*Problem details*
Omit the images, then print each record below exactly as it reads.

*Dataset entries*
*** Block opens ***

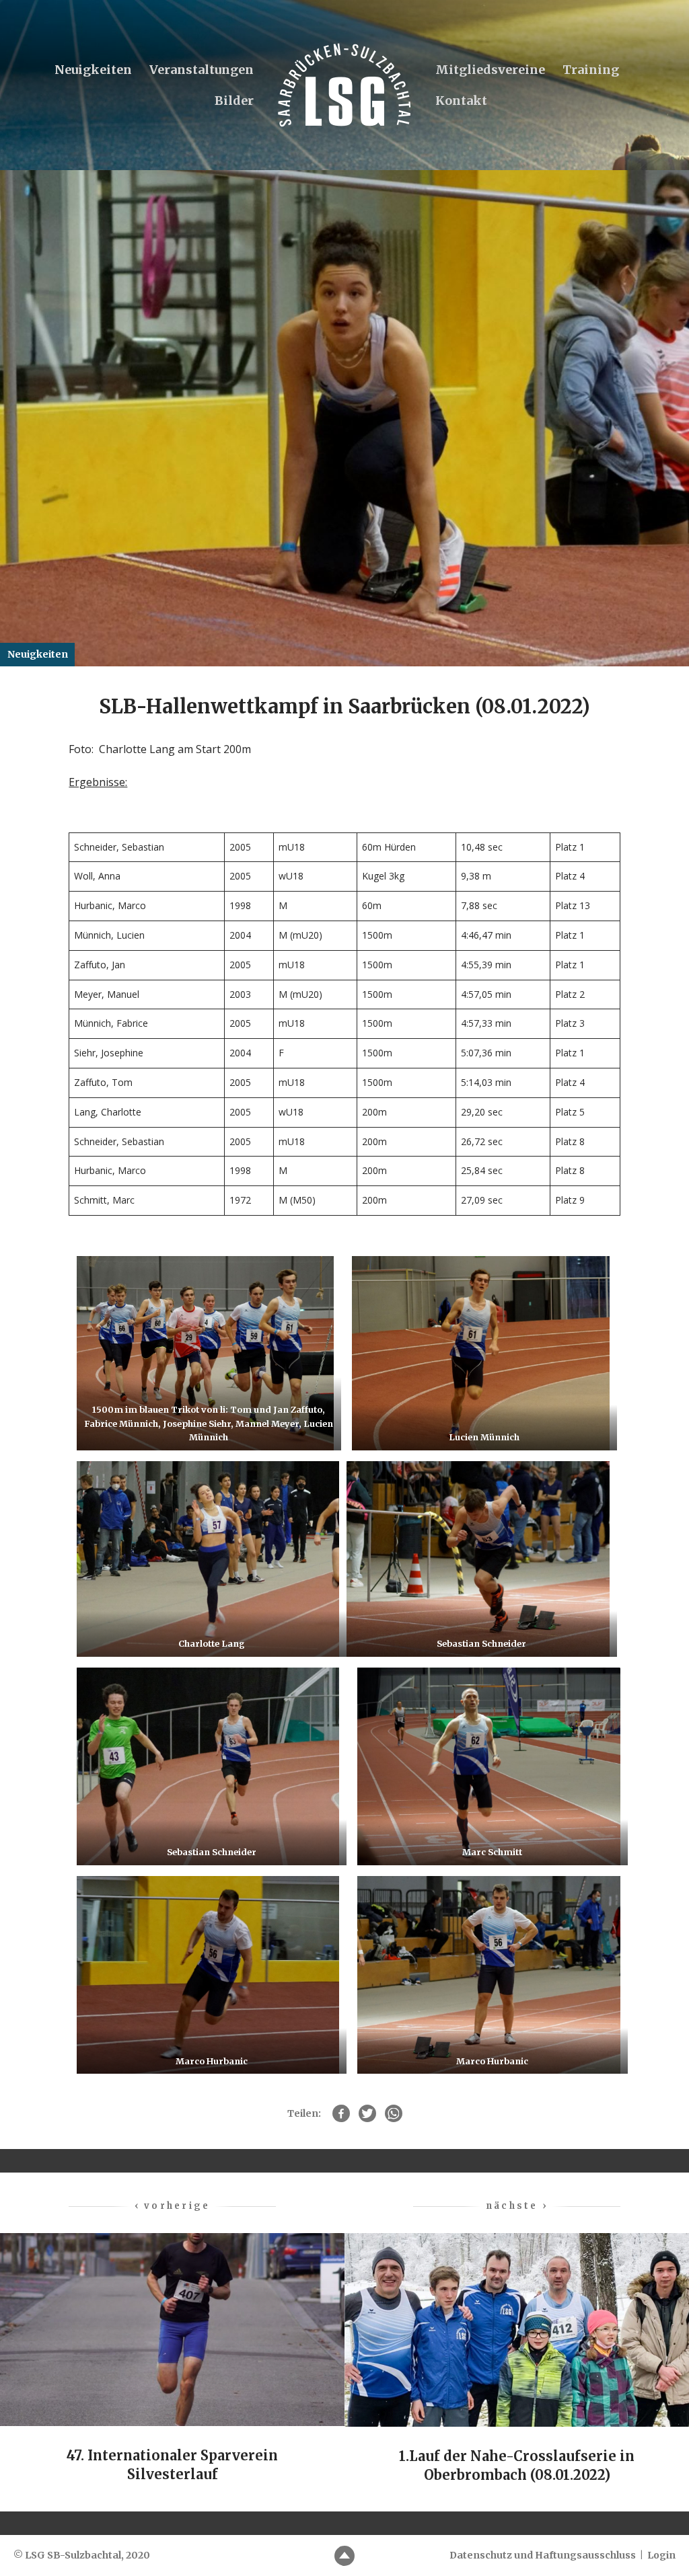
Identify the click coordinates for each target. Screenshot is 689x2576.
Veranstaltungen (201, 69)
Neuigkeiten (93, 69)
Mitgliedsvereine (490, 69)
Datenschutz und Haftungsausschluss (542, 2555)
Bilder (234, 100)
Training (591, 69)
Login (661, 2555)
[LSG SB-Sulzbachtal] (344, 85)
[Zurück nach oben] (344, 2556)
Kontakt (461, 100)
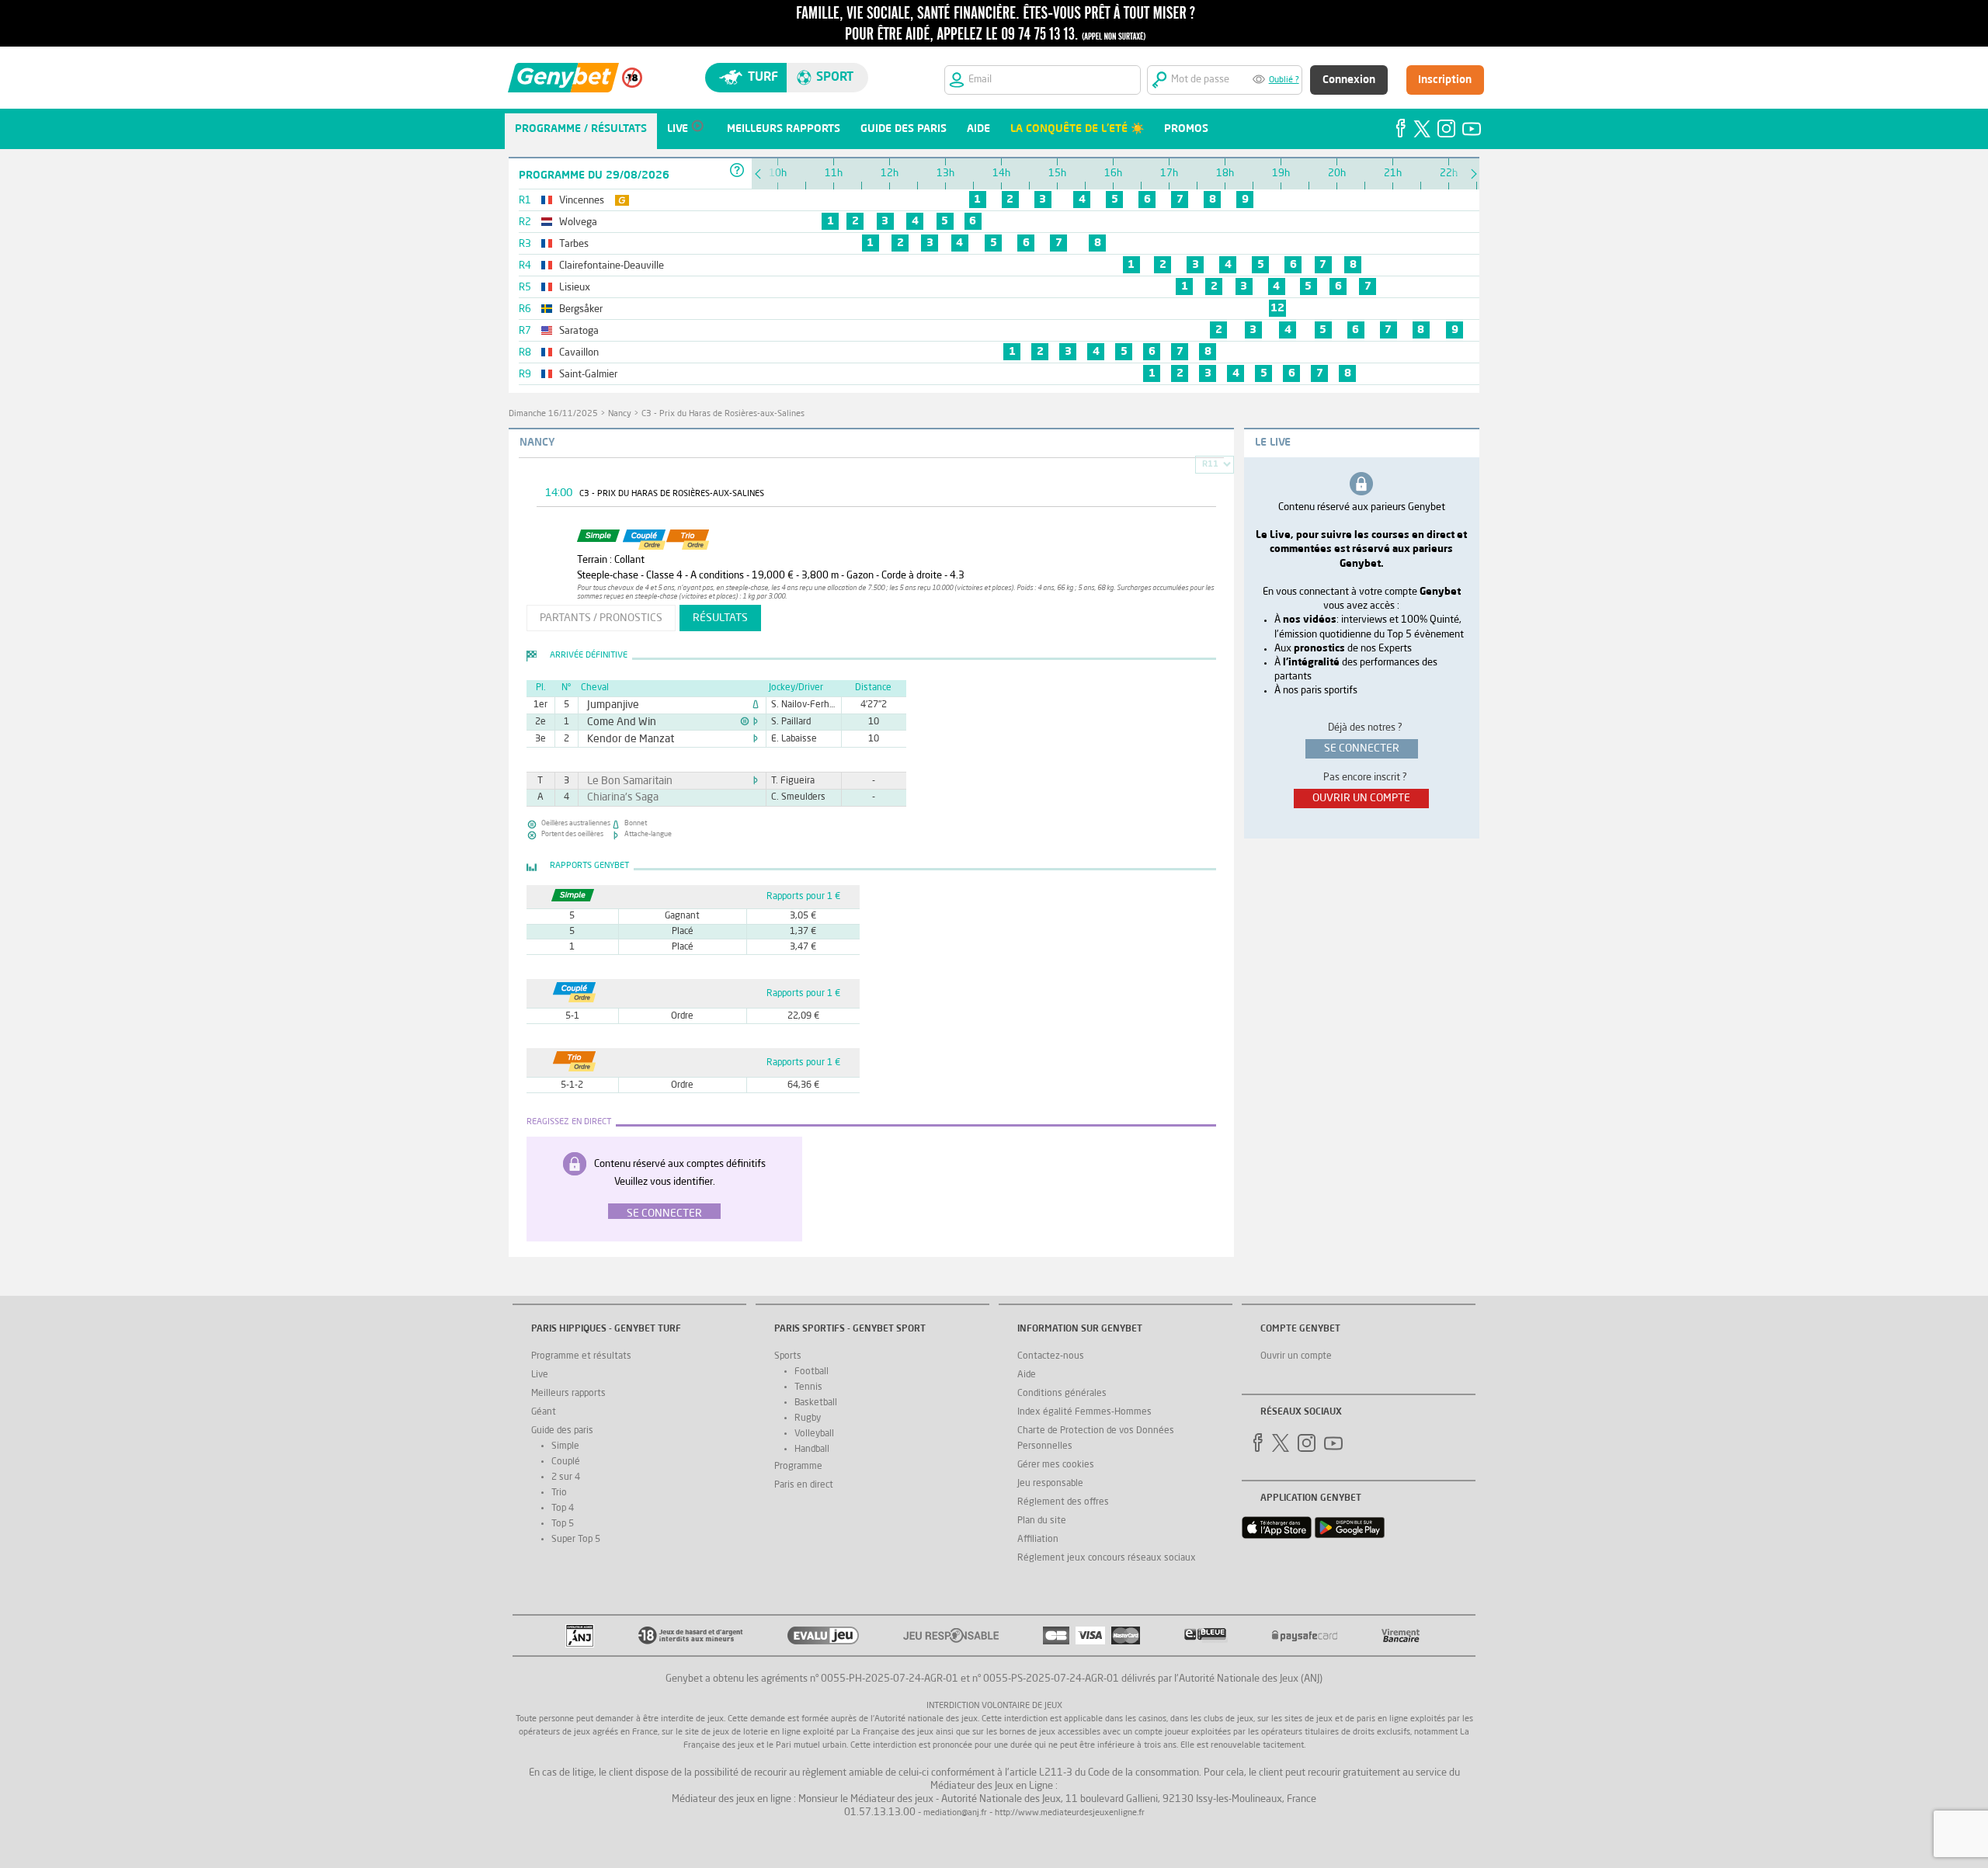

*** Block closes ***

*Result of this exercise*
Identify the click coordinates for each target. Screenshot is 689x2576.
Veranstaltungen (201, 69)
Neuigkeiten (93, 69)
Mitgliedsvereine (490, 69)
Datenschutz und Haftungsausschluss (542, 2555)
Bilder (234, 100)
Training (591, 69)
Login (661, 2555)
[LSG SB-Sulzbachtal] (344, 85)
[Zurück nach oben] (344, 2556)
Kontakt (461, 100)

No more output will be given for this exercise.